Pour que les peuples reprennent le pouvoir dont ils ont été dépossédés, peu importe la manière dont sont désignés les juges, l’important étant d’établir les limites rouges de leur pouvoir, que ce soit dans une Constitution ou dans une nouvelle Loi fondamentale :
- La politique, toute la politique au Parlement.
- La vérification technique de la constitutionalité des lois, et seulement la vérification, à la Cour suprême.
- Le primat du peuple sur les Juges.
Tel Aviv 25 Mai 2023
Jean-Pierre Lledo
Excellent.
Toute cette litanie populiste pour arriver à la conclusion ” peu importe la manière dont sont désignés les jugés “.C’est tellement simple……mais il fallait y penser ! Pas de doute, les fidèles grognards bibistes sont à l’oeuvre !
Comme l’a écrit Pierre Lurçat : excellent ! Bravo !
Oui, David-Kevin, pour M. Natanyahou en procès, rien n’est plus important que “la manière dont sont désignés les juges” de la Cour suprême.
A cause de la CS, Israël est un pays dictatorial où la CS se permet à lui tout seul de représenter la “Constitution” (qui n’existe pas en Israël), le Législatif, l’Exécutif, l’Armée, la Police, rien ne lui échappe dans ce pays. Et en plus c’est une caste qui se nomme par elle-même. La CS se permet aussi de prêcher la “bonne parole” et de décider même de l’idéologie et les valeurs du pays. La CS doit faire le Droit et pas inventer le Droit. Bref, la CS est un cancer qu’il faut extirper au sein d’Israël pour qu’elle ne détruise pas le corps saint d’Israël.

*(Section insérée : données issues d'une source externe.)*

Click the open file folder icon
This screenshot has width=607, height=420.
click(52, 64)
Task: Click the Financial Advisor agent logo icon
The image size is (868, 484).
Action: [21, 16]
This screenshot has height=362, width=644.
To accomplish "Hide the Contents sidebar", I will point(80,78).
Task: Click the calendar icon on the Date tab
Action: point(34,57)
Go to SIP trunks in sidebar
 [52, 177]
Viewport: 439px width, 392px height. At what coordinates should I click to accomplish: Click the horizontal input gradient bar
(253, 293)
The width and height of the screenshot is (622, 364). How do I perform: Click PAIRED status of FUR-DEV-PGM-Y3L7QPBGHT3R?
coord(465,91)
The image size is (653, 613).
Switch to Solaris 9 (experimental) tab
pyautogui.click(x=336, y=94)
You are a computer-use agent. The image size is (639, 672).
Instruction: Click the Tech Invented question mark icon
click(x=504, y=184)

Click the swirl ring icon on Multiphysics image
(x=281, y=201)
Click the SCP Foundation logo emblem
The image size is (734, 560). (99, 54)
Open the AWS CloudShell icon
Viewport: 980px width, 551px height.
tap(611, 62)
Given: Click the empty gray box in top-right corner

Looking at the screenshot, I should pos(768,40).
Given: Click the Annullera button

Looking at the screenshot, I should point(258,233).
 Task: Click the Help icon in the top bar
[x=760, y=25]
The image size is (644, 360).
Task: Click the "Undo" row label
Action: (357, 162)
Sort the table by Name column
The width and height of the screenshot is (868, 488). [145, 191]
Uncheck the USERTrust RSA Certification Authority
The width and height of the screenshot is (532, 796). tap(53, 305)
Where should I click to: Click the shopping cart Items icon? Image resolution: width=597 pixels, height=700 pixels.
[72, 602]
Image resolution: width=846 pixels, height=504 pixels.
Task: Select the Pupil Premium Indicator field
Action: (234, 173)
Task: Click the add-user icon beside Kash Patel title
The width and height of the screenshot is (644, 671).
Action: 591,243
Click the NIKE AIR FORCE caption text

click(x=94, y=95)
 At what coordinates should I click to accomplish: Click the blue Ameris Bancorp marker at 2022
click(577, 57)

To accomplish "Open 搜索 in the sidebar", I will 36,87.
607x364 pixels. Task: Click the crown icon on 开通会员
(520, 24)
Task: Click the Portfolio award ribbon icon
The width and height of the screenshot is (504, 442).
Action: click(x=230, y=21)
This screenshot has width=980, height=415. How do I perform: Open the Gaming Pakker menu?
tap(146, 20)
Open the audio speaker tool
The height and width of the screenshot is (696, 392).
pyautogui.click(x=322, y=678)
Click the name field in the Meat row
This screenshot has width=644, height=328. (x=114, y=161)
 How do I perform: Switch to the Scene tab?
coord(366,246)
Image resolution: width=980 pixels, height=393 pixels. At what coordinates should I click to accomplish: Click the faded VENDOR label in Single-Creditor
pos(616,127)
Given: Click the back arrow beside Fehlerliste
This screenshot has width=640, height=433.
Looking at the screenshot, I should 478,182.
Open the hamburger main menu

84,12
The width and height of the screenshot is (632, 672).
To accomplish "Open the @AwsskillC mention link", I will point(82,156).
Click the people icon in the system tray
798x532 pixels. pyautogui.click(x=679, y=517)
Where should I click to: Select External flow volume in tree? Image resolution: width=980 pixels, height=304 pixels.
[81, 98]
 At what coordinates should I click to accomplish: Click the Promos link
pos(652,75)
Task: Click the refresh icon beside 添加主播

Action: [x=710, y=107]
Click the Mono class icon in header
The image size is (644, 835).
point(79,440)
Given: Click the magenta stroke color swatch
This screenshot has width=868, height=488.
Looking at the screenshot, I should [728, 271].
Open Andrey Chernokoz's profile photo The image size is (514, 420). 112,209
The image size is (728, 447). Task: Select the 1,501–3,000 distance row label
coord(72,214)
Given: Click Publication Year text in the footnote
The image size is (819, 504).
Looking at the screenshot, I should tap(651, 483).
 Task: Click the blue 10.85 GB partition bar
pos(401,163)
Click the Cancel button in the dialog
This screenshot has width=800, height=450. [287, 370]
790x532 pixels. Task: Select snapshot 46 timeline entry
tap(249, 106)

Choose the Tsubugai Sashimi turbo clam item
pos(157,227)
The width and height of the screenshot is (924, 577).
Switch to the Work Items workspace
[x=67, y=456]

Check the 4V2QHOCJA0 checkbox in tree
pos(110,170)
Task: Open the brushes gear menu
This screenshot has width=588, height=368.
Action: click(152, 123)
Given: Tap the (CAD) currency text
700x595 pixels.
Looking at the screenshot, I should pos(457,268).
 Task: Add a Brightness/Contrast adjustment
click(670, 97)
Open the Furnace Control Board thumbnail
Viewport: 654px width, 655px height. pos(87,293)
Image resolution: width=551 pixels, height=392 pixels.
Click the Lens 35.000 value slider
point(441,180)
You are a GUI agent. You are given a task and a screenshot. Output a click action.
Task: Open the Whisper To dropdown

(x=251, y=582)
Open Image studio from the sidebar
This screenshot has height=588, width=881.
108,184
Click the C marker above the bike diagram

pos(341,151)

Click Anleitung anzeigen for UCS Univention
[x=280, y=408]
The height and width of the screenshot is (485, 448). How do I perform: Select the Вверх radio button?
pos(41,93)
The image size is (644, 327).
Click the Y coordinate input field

LAISSONS DONC “LE” PEUPLE À QUI SE RÉFÈRE LE CI-DESSUS (QUI N’INCLUT ÉVIDEMMENT PAS “L’AUTRE” PEUPLE QUI S’OPPOSE À LA “RÉFORME”) SE DÉBARRASSER DE LA COUR SUPRÊME ET MATÉRIALISER SES ASPIRATIONS:
– Nous aurons bibi à vie et le peuple en transes style coréen
– Plus de 3 millions de musulmans sans eau courante ni électricité puisque la Cour Suprême est neutralisée
– En Judée-Samarie, le Far West – les colons porteront l’arme à la ceinture et dégaineront sur tout ce qui bouge
– De temps à autre une petite visite dans un village arabe – question de ne pas oublier ce qu’on nous faisait en Europe.
– les gauchistes seront exécutés sur la place publique – Ah! Oui les juges aussi
– chaines de TV et journaux prêteront serment à bibi ou disparaîtront sans laisser de traces
– Sitruk et Dagan dirigeront les exercices de Tsahal
– les juges qui survivront présenteront des excuses au PM et aux ministres inculpés
Vive la liberté ou l’anarchie
Laissons donc le peuple matérialiser ses aspirations sans le barrage de sécurité qu’assure la Cour Suprême:
Sonia, Merci infiniment !
Géntil à vous Kevin.
Je ne compare pas à votre pratiquement héroïque investissement dans cet espace.
Je voudrais aussi faire plus pour contribuer à l’autre visage de ce pays.